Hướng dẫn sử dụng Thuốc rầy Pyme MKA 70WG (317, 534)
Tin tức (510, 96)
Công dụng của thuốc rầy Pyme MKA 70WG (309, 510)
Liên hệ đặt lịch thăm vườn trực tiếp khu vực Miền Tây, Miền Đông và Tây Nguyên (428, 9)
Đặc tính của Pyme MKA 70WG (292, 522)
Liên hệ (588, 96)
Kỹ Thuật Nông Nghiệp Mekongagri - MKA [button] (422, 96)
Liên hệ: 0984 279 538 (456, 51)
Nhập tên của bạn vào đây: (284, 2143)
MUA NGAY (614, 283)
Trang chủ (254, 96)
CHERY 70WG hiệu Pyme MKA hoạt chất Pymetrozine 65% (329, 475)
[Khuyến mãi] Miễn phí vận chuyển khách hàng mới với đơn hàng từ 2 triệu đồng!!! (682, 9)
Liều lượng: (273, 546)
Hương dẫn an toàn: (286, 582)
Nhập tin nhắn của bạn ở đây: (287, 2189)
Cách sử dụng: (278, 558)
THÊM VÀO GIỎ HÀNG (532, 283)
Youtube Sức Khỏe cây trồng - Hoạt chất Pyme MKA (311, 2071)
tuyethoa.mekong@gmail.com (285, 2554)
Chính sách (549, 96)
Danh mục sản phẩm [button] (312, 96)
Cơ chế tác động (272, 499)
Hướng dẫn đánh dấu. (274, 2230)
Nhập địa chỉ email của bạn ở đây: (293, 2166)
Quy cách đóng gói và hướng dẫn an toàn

===

Search the records for the word "Liên" and return every line that holds it.

Liên hệ đặt lịch thăm vườn trực tiếp khu vực Miền Tây, Miền Đông và Tây Nguyên (428, 9)
Liên hệ (588, 96)
Liên hệ: 0984 279 538 (456, 51)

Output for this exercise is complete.